Don't get into alphabetic sorting, that's another rabbit hole! But if you want to, you can start with how it's done in German here:

https://en.wikipedia.org/wiki/Alphabetical_order#Language-specific_conventions

[-]

rzwitserloot@reddit

The asciification of ö in German is oe. But as far as I know, in Swedish, it is o. For example, Sjögren.

The localization of the user or the app is immaterial. The asciified version of Sjögren is Sjogren regardless of the language setting. Names are not conveyed with the root locale of where it etymologically comes from.

So, what you want is impossible. Or, at least, Sjögren, sjogren, and Sjoegren must all be treated equal and no hash algorithm is feasible.

In a simple world where all unicode symbols have one asciification what you want would be easy, but that's not how unicode is used.

[-]

backelie@reddit

But as far as I know, in Swedish, it is o. For example, Sjögren.
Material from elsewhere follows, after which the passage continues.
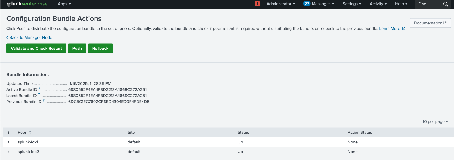Click the search magnifier icon

click(x=446, y=4)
In our passports å/ä/ö gets internationalized as aa/ae/oe.

[-]

backelie@reddit

And as a Swede I'd like for a search for o not to match ö and vice versa (because they are not the same character). I learned to expect it from my English language browser, but it's never useful.

[-]

PurepointDog@reddit

Well that was interesting

[-]

dvlsg@reddit

Raymond Chen usually has really interesting, bizarre things to blog about.
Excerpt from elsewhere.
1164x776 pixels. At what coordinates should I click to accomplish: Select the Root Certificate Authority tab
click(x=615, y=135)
https://devblogs.microsoft.com/oldnewthing/author/oldnewthing

[-]

PurepointDog@reddit

Wow that's great! Some really effective short-ish pieces in there, thanks!

[-]

catcint0s@reddit

The fact that dz is treated as a single letter in Hungarian means that if you search for “mad”, it should not match “madzag” (which means “string”) because the “dz” in “madzag” is a single letter and not a “d” followed by a “z”

I don't think anyone uses this special unicode character to write madzag or expect mad to not return madzag, we also have others alphabet members that are 2 letters and they are also treated as 2 letters.

[-]

rzwitserloot@reddit

Same for Dutch IJ. It is a single letter, so, the proper capitalization of Iceland is IJsland. The big lake thing in the middle of the nation is the IJsselmeer. There is a special Unicode char but nobody uses it.

[-]

tav_stuff@reddit

Yes and no. IJ is not one letter — it is two letters as per the Dutch language standard. The confusion comes from how it used to be taught as one letter in schools until they stopped doing that because… it’s wrong.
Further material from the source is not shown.